PROBLEM: Retype the material below, keeping each line identical.

TASK MATERIAL:
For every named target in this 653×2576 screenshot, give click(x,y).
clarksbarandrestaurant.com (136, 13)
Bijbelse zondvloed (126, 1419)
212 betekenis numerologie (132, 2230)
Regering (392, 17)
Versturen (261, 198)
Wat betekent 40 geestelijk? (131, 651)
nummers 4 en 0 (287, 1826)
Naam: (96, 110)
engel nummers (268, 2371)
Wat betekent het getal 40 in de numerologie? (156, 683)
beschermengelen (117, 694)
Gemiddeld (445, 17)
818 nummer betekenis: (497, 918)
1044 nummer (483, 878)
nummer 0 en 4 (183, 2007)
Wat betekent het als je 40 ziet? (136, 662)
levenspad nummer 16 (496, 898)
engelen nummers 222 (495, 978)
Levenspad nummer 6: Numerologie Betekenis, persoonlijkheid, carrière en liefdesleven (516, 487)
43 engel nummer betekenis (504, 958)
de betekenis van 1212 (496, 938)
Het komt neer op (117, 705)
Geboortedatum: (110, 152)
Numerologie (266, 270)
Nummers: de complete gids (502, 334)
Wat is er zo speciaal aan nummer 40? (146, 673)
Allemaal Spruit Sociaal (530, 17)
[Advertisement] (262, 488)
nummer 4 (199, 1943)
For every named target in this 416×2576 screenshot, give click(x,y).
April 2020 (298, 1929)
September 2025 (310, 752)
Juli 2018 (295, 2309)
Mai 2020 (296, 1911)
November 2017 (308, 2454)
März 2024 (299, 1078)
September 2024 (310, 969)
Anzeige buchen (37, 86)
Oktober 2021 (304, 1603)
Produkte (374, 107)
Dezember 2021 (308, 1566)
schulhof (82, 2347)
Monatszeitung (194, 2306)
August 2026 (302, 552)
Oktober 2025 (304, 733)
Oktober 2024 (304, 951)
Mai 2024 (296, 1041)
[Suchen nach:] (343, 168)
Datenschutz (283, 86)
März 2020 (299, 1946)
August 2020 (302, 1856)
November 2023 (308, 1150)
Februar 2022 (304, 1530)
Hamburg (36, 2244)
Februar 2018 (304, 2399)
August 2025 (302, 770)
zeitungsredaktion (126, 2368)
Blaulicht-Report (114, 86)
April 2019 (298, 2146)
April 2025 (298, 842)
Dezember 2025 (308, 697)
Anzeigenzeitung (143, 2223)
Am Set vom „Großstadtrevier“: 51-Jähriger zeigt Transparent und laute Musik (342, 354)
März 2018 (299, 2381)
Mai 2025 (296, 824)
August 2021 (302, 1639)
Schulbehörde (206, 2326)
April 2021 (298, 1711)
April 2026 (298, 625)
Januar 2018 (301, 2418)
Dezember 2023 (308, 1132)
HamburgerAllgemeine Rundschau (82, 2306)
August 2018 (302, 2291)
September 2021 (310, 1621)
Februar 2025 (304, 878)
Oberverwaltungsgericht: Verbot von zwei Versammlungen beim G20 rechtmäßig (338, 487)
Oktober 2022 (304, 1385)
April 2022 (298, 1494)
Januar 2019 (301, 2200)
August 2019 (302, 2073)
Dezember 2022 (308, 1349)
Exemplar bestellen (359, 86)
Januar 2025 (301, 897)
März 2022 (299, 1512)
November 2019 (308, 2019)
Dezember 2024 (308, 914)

EXPECTED ANSWER:
For every named target in this 653×2576 screenshot, give click(x,y).
clarksbarandrestaurant.com (136, 13)
Bijbelse zondvloed (126, 1419)
212 betekenis numerologie (132, 2230)
Regering (392, 17)
Versturen (261, 198)
Wat betekent 40 geestelijk? (131, 651)
nummers 4 en 0 (287, 1826)
Naam: (96, 110)
engel nummers (268, 2371)
Wat betekent het getal 40 in de numerologie? (156, 683)
beschermengelen (117, 694)
Gemiddeld (445, 17)
818 nummer betekenis: (497, 918)
1044 nummer (483, 878)
nummer 0 en 4 (183, 2007)
Wat betekent het als je 40 ziet? (136, 662)
levenspad nummer 16 (496, 898)
engelen nummers 222 (495, 978)
Levenspad nummer 6: Numerologie Betekenis, persoonlijkheid, carrière en liefdesleven (516, 487)
43 engel nummer betekenis (504, 958)
de betekenis van 1212 (496, 938)
Het komt neer op (117, 705)
Geboortedatum: (110, 152)
Numerologie (266, 270)
Nummers: de complete gids (502, 334)
Wat is er zo speciaal aan nummer 40? (146, 673)
Allemaal Spruit Sociaal (530, 17)
[Advertisement] (262, 488)
nummer 4 (199, 1943)
For every named target in this 416×2576 screenshot, give click(x,y).
April 2020 (298, 1929)
September 2025 (310, 752)
Juli 2018 (295, 2309)
Mai 2020 (296, 1911)
November 2017 (308, 2454)
März 2024 (299, 1078)
September 2024 (310, 969)
Anzeige buchen (37, 86)
Oktober 2021 (304, 1603)
Produkte (374, 107)
Dezember 2021 (308, 1566)
schulhof (82, 2347)
Monatszeitung (194, 2306)
August 2026 (302, 552)
Oktober 2025 (304, 733)
Oktober 2024 (304, 951)
Mai 2024 (296, 1041)
[Suchen nach:] (343, 168)
Datenschutz (283, 86)
März 2020 (299, 1946)
August 2020 (302, 1856)
November 2023 (308, 1150)
Februar 2022 (304, 1530)
Hamburg (36, 2244)
Februar 2018 (304, 2399)
August 2025 (302, 770)
zeitungsredaktion (126, 2368)
Blaulicht-Report (114, 86)
April 2019 (298, 2146)
April 2025 (298, 842)
Dezember 2025 (308, 697)
Anzeigenzeitung (143, 2223)
Am Set vom „Großstadtrevier“: 51-Jähriger zeigt Transparent und laute Musik (342, 354)
März 2018 (299, 2381)
Mai 2025 (296, 824)
August 2021 (302, 1639)
Schulbehörde (206, 2326)
April 2021 (298, 1711)
April 2026 (298, 625)
Januar 2018 (301, 2418)
Dezember 2023 (308, 1132)
HamburgerAllgemeine Rundschau (82, 2306)
August 2018 (302, 2291)
September 2021 (310, 1621)
Februar 2025 (304, 878)
Oberverwaltungsgericht: Verbot von zwei Versammlungen beim G20 rechtmäßig (338, 487)
Oktober 2022 (304, 1385)
April 2022 (298, 1494)
Januar 2019 (301, 2200)
August 2019 (302, 2073)
Dezember 2022 (308, 1349)
Exemplar bestellen (359, 86)
Januar 2025 (301, 897)
März 2022 (299, 1512)
November 2019 (308, 2019)
Dezember 2024 (308, 914)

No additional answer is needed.